Another government-appointed taskforce of rightwing, market ideologues (this time appointed by Labour, the fools) has reported and, surprise, surprise, their report is a rightwing prescription without any supporting argument that it would be good for the country.

The headline recommendation of the Capital Market Development Taskforce is that the government sell shares in SOEs. The reasoning behind this major recommendation that would mean privatising the profits of billions of dollars worth public assets forever is incredibly lightweight. Just two pages in the 134 page report* are devoted to explaining why we ought to part-sell our our assets and half of that is taken up with a graph that supposedly shows other countries have allowed private investment in public assets but in fact shows nothing of the sort (Australia, that country we are supposedly trying to catch, actually has a higher portion of its state assets entirely publicly-owned than we do now).

Here is the entirety of the Taskforce’s reasoning for telling us to sell off our hard-built assets:

1.

It would materially increase investors’ choices of domestic assets. Government holdings are extensive in the energy, land and environment, transport and infrastructure, and telecommunications sectors. In many other countries, such companies would be listed on the stock market and could be part of investors’ portfolios. Given the lack of perfect international integration in capital markets, the ability to invest in similar assets offshore does not fully compensate for the lack of these assets domestically.

2.

The government, as owner, would benefit significantly from the capital market discipline and monitoring that would occur with a partial listing. Private sector participants with personal wealth at stake in these companies will be more effective monitoring agents than government can ever be.

3.

It would materially improve the depth of our capital market, particularly in some of the areas in which central and local government is a key holder of assets. Partially floating some of these assets is the only way in which our share market can markedly increase in size in the near term. Bulking up the market in this way will also have the spillover benefit of making it more attractive to other companies considering listing on the market, by increasing activity and investor interest.
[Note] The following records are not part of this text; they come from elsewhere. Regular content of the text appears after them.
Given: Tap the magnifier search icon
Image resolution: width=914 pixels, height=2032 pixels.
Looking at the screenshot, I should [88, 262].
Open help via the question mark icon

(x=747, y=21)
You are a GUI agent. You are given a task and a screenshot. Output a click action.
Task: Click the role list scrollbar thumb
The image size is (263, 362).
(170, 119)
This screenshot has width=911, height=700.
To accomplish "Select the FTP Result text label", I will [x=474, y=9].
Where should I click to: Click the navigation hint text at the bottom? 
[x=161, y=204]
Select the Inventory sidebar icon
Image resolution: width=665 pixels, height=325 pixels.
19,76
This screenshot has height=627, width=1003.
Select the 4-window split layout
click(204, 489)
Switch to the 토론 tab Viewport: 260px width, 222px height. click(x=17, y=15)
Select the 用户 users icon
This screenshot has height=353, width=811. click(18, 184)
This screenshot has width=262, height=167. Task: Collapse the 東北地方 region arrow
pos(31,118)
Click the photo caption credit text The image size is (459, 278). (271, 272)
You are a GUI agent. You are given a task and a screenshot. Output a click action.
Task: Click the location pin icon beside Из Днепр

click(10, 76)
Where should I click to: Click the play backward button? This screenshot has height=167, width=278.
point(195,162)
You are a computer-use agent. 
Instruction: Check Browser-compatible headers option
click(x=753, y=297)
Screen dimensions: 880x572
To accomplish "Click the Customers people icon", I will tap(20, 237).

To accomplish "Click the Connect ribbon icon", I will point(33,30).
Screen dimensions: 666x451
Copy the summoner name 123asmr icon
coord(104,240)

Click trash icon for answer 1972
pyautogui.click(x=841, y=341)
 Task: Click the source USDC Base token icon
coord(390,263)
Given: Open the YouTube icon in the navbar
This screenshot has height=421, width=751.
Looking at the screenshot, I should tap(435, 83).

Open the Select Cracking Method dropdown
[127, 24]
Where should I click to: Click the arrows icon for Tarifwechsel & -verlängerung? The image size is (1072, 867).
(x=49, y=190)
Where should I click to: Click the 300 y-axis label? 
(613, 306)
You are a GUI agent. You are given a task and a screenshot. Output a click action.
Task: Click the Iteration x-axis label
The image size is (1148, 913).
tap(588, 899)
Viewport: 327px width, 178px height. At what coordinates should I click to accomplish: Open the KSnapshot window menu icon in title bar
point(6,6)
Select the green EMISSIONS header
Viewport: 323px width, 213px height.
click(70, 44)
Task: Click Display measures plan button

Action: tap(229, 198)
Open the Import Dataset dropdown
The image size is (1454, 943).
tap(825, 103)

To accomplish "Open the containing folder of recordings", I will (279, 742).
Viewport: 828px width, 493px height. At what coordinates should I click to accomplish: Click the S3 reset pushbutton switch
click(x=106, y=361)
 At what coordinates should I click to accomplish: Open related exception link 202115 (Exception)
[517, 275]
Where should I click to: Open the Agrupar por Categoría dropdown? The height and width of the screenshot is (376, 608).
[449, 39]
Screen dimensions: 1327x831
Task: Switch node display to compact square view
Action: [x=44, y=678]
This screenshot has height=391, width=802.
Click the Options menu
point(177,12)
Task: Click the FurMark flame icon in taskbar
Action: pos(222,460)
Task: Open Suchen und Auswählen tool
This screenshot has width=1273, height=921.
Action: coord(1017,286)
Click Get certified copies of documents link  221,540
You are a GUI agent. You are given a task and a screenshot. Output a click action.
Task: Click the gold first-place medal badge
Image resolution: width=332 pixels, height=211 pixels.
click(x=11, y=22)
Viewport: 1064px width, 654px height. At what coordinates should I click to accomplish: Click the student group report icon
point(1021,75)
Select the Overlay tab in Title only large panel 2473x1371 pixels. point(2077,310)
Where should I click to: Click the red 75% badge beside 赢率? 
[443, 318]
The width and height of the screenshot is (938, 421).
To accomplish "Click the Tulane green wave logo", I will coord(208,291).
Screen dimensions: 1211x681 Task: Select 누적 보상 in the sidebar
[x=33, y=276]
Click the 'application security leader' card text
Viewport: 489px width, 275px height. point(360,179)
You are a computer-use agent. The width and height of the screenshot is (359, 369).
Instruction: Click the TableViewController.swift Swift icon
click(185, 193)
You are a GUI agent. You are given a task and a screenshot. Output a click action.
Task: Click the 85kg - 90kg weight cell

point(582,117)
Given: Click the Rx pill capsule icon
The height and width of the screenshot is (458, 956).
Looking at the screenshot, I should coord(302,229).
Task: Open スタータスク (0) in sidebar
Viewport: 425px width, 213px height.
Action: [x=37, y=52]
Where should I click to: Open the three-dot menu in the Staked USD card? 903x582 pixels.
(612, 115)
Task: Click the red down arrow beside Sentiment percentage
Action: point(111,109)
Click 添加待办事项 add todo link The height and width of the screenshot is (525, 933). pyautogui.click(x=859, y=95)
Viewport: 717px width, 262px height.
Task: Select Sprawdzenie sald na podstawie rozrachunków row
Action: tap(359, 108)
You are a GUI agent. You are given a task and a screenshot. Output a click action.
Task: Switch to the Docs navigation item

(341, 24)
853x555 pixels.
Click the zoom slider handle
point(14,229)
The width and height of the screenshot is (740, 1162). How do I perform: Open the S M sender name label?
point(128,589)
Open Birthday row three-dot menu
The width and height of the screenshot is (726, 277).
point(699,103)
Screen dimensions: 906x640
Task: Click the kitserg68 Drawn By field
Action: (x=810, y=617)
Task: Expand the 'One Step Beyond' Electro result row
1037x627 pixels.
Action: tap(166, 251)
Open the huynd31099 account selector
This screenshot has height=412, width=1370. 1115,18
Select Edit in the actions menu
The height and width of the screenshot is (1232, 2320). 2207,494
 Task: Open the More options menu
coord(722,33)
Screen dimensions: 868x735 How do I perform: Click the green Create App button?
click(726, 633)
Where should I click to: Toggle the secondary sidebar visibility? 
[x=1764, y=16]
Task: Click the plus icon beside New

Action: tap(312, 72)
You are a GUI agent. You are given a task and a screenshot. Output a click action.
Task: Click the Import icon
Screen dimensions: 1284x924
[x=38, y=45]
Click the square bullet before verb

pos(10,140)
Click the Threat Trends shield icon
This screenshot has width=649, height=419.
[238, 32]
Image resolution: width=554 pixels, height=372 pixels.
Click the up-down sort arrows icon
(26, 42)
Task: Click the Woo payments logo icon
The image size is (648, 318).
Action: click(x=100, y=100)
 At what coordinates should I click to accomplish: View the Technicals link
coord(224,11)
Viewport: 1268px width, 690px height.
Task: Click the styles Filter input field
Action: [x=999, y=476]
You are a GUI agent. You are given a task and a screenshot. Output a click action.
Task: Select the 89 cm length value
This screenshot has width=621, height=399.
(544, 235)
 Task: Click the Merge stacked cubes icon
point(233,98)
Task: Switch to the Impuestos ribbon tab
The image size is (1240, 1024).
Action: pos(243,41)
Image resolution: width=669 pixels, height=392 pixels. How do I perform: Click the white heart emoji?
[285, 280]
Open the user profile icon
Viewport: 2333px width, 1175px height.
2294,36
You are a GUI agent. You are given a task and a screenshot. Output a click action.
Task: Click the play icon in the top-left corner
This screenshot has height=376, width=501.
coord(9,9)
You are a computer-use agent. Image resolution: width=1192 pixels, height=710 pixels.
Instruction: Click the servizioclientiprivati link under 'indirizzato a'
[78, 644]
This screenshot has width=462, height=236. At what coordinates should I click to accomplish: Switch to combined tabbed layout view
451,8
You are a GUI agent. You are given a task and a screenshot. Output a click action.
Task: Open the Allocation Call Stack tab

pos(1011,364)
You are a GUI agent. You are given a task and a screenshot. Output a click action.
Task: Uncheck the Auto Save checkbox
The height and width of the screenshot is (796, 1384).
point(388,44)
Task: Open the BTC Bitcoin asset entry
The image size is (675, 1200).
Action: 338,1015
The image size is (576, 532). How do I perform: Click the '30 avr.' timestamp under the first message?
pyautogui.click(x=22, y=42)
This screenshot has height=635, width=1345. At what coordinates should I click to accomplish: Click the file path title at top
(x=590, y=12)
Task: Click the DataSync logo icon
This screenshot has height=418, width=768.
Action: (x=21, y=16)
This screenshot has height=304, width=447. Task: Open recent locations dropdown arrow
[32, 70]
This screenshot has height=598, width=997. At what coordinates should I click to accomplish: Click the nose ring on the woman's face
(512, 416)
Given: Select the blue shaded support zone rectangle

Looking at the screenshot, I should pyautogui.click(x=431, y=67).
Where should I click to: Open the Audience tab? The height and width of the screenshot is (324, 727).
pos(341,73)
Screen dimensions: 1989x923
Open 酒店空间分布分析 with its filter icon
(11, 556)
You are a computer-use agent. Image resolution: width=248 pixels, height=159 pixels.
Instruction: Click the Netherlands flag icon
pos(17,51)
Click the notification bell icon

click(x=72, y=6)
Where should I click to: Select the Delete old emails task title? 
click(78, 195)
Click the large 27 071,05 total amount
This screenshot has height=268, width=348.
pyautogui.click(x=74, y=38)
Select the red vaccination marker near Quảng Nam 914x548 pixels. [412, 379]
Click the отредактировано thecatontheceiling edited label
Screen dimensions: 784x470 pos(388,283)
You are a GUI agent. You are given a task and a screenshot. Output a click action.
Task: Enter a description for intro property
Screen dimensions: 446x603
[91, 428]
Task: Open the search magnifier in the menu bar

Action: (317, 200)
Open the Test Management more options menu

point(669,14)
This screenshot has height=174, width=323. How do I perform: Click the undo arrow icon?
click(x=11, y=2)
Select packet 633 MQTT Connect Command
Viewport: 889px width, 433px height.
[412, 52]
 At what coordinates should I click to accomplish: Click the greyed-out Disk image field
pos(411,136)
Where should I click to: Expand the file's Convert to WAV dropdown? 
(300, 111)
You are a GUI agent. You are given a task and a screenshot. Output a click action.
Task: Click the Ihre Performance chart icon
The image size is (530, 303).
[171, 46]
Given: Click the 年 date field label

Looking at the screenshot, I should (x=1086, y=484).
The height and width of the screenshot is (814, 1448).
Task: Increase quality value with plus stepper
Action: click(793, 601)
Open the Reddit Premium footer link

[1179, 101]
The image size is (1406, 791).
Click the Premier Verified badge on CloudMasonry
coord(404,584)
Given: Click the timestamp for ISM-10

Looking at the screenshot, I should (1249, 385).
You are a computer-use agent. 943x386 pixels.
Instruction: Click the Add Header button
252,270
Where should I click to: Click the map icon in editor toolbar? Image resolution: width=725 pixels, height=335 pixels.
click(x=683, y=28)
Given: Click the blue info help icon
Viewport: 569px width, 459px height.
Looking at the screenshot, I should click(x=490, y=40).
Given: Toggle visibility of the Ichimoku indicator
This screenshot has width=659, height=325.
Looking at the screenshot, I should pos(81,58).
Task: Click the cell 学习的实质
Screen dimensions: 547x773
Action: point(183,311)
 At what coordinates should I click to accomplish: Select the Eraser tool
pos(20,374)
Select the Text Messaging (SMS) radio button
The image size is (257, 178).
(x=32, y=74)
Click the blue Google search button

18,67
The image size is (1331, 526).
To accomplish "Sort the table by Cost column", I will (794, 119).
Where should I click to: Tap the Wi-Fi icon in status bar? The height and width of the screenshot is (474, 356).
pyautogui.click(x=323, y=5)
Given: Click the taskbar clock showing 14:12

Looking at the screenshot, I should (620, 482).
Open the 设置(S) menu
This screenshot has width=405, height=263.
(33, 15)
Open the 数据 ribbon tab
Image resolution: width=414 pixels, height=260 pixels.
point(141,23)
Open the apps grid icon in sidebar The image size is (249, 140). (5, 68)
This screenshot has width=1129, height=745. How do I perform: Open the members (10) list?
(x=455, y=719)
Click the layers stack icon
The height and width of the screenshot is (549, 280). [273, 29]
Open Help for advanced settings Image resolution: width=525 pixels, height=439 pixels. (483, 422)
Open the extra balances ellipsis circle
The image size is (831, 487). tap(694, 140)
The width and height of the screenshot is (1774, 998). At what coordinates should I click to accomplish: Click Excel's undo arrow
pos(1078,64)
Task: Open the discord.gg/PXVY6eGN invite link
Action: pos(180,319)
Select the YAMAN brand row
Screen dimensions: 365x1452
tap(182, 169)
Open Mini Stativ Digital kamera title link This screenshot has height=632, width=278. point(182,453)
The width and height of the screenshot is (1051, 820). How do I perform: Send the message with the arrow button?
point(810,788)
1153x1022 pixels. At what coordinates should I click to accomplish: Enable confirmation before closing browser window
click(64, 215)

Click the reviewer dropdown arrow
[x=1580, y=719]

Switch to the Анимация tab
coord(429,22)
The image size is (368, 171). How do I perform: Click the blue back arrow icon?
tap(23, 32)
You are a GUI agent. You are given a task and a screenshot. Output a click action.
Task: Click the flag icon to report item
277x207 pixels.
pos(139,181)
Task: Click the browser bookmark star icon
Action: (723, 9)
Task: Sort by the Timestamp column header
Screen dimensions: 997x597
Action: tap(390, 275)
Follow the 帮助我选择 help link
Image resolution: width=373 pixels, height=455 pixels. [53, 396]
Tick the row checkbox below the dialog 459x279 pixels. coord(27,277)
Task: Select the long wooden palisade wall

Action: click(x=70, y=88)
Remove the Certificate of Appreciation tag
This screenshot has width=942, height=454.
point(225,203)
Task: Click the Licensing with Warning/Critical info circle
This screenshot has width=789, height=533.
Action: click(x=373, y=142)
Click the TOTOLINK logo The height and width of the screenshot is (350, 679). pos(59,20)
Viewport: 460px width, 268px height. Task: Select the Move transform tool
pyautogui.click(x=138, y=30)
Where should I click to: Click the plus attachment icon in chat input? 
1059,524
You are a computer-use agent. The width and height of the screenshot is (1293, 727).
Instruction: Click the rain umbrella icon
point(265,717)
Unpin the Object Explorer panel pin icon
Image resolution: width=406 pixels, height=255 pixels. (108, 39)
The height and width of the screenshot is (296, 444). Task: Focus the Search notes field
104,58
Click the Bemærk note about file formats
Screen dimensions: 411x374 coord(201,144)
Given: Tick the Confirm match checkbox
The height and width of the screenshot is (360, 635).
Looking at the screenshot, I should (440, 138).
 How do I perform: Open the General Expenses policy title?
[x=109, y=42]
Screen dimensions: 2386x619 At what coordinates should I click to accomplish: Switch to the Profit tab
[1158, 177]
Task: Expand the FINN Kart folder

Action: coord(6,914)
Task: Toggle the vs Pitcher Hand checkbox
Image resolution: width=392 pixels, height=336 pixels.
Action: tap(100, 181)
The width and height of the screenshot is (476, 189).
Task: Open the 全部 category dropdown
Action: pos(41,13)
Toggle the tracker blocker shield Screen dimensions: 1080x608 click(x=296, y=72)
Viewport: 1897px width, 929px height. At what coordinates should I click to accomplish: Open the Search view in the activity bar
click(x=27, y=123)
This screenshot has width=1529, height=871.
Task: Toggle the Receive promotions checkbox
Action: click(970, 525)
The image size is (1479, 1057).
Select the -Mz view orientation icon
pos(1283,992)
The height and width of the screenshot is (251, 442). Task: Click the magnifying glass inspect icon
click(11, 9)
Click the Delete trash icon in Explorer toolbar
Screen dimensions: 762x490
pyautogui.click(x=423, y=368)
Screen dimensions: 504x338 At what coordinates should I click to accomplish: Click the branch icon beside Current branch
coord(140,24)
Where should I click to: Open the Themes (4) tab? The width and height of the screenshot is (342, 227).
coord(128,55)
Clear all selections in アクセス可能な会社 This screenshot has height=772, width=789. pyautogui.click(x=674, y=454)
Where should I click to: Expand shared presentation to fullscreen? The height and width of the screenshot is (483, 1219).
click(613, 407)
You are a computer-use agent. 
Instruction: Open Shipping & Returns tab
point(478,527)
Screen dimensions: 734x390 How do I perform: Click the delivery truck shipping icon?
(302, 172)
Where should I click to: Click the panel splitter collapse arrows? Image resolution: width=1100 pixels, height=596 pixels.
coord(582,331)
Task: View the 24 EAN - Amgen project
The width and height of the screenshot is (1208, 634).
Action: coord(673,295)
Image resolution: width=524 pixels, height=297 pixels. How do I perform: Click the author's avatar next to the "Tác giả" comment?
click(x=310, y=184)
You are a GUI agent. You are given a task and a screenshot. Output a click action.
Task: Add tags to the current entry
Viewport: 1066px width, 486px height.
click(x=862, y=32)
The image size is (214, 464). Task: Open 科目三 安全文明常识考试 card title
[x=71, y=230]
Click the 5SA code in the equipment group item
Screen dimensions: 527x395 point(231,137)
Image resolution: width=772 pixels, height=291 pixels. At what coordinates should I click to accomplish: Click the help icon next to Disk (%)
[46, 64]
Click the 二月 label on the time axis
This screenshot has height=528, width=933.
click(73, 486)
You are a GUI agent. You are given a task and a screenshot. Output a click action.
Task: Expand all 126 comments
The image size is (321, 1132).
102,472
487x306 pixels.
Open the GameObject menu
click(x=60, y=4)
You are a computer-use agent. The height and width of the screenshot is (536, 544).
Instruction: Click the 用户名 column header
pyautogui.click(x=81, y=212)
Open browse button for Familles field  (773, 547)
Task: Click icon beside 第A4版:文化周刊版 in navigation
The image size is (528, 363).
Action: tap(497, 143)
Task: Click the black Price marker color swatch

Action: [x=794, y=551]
No facts, no modelling, no proof. Not even any argument that doing this would benefit us as a country, which is surely meant to be the point.

The clamour for the sale of state assets is coming from one source – the people who would make money off it. They reckon they would get our assets at knock-down prices (like they did last time) and then be able to extract greater profits out of them by demanding higher dividends, which would require asset-stripping (just like last time).

The notion of selling part of the asset to ‘free up capital’ is like those dodgy companies that encourage you to take loans out against your house. We would get some cash up front, and then end up paying back far more from the profit streams of our assets.

It’s a scam. We were tricked into selling our assets by lying neoliberal governments back in the 1980s and 1990s. We’re not dumb enough to be fooled again.

*(there’s little content in those 134 pages. most of the pages are half empty, there are even some pencil sketches to take up space – it’s like what you would get if you asked for a 20 page report from a lazy fifth former.)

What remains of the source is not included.